-- Supplied data --
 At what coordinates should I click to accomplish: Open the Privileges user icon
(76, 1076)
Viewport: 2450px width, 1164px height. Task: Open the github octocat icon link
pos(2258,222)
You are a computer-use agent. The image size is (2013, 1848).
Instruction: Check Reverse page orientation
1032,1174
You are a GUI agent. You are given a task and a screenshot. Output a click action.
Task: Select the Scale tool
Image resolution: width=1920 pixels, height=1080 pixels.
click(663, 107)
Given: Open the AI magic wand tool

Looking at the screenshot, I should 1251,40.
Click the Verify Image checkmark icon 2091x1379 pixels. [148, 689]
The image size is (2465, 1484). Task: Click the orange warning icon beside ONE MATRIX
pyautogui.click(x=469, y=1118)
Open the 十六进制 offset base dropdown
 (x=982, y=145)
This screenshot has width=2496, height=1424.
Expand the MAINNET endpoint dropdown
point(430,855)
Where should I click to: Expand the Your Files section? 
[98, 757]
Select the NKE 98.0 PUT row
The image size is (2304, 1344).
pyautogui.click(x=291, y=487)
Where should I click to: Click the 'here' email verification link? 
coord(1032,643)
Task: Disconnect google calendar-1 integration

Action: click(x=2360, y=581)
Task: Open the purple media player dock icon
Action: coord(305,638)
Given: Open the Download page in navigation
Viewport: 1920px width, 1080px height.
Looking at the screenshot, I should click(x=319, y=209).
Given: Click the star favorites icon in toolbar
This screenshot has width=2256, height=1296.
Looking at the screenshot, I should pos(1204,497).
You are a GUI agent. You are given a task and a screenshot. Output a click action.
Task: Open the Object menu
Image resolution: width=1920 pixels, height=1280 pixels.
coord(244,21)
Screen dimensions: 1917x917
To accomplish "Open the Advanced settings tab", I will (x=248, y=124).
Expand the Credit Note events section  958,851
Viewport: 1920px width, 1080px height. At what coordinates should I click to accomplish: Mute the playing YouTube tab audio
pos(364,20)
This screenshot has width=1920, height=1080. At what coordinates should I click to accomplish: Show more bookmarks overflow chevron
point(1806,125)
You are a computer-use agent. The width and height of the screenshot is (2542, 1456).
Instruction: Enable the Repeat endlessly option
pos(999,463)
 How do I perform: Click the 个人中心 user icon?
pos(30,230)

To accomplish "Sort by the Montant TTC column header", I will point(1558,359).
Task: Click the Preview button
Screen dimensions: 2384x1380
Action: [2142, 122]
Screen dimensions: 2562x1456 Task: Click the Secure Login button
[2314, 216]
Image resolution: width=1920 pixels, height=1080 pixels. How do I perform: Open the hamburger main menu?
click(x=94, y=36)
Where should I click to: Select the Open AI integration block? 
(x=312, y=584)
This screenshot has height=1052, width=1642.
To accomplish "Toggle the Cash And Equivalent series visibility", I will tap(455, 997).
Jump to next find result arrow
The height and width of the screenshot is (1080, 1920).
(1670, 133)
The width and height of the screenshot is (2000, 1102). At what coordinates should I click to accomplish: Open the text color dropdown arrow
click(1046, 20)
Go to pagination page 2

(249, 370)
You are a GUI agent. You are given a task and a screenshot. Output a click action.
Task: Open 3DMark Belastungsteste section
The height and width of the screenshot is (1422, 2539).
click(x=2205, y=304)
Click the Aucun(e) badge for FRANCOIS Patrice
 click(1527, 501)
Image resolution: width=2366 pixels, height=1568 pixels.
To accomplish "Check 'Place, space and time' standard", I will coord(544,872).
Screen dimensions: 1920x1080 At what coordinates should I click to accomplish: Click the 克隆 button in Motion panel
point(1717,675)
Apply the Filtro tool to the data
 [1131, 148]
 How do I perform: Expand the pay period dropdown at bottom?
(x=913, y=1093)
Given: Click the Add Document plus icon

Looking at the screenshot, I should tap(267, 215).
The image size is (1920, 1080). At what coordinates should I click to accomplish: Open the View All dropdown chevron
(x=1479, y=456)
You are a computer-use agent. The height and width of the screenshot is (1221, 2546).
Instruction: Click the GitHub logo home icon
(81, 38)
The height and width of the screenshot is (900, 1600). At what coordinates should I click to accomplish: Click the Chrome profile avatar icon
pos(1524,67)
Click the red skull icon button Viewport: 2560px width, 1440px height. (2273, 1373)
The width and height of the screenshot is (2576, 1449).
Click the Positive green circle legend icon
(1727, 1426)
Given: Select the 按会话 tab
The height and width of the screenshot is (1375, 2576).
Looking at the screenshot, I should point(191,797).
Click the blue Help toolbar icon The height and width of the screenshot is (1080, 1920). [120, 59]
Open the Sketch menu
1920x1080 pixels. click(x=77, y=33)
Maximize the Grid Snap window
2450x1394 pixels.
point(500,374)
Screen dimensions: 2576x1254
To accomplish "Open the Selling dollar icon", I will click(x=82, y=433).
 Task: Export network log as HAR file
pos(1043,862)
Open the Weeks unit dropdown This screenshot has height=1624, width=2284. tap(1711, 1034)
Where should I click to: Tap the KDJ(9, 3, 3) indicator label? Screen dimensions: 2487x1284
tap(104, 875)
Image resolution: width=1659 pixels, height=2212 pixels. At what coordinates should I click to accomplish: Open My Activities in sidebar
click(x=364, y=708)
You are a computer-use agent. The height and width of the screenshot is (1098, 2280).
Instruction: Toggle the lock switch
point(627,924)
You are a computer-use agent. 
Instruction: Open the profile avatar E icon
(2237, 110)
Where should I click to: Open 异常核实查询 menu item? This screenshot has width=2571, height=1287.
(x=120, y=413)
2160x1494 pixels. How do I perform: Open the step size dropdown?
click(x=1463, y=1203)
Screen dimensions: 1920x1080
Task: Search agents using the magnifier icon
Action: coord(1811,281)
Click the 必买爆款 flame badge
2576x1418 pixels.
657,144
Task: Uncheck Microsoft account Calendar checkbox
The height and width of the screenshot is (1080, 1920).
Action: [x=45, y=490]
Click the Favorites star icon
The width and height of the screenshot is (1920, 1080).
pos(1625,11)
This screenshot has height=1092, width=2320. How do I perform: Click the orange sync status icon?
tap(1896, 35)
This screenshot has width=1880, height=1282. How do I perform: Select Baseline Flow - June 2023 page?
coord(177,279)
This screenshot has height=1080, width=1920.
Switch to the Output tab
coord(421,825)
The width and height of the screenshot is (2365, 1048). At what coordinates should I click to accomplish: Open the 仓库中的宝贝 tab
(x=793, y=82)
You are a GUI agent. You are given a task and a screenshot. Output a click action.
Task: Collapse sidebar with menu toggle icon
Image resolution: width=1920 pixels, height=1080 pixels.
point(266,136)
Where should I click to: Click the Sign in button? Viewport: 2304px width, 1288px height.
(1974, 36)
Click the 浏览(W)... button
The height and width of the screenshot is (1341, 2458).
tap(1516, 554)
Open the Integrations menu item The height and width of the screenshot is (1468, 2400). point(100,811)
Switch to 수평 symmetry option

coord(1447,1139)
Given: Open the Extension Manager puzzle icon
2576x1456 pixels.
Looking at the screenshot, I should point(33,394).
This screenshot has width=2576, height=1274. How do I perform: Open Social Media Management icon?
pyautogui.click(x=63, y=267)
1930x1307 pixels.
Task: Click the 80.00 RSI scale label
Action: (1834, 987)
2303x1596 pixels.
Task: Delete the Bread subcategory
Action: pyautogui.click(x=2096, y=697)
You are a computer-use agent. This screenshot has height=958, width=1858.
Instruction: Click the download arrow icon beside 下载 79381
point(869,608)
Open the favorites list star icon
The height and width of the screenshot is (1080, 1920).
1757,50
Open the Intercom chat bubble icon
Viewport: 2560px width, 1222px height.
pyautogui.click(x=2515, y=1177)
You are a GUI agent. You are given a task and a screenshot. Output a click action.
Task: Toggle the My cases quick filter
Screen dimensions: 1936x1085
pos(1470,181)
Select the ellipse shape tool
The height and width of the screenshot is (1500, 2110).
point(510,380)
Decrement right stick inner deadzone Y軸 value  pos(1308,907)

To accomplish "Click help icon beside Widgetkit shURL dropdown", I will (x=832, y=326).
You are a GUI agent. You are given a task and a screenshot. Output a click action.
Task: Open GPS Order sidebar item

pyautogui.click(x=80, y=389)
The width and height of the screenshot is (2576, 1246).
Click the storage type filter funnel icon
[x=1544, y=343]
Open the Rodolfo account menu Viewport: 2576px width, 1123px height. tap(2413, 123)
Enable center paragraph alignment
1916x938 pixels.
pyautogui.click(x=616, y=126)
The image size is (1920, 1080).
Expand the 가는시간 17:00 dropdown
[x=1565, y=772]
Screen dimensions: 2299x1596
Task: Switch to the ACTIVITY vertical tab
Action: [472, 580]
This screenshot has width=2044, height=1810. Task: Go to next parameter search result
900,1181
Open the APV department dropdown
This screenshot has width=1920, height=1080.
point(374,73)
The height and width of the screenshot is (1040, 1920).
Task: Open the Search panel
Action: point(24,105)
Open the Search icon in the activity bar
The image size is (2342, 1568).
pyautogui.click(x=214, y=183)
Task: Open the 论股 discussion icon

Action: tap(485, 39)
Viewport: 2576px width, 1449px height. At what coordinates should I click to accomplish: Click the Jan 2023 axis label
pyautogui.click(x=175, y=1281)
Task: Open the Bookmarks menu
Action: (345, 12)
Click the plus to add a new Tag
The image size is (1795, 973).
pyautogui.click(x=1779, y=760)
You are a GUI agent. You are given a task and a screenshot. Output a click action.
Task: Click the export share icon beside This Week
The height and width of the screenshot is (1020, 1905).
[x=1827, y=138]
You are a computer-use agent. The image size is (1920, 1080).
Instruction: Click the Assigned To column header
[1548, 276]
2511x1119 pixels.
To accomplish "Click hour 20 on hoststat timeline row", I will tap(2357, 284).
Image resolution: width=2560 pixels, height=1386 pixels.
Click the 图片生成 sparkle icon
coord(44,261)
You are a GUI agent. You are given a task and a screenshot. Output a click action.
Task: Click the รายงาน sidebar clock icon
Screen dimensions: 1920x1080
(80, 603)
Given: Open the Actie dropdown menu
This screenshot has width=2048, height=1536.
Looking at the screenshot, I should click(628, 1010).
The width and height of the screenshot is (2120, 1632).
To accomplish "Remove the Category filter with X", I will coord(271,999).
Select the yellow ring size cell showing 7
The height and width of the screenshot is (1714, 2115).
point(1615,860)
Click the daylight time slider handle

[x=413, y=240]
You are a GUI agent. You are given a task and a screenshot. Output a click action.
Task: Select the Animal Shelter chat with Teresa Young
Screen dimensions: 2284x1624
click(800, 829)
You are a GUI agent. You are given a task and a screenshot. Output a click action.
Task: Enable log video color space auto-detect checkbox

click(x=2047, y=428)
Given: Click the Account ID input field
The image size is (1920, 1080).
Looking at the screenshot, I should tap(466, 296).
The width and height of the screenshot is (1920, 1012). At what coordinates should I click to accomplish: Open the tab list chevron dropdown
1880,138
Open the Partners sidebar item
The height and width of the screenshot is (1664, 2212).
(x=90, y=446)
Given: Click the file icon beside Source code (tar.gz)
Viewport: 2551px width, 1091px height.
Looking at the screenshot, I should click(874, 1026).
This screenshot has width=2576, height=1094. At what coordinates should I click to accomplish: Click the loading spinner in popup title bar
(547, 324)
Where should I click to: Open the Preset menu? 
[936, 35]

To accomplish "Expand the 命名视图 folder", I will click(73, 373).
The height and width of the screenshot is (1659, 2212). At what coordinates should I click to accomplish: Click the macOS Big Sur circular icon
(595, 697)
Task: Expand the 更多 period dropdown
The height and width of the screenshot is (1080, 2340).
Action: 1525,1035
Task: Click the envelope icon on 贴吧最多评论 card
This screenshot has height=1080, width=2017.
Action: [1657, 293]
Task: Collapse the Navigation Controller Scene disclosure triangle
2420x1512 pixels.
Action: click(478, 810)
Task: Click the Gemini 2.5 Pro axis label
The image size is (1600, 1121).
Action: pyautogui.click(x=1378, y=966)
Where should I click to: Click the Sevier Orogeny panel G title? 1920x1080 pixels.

-- Your objective --
Each line in the records above with "Collapse" must be returned.

-- Your solution --
Task: Collapse sidebar with menu toggle icon
Task: Collapse the Navigation Controller Scene disclosure triangle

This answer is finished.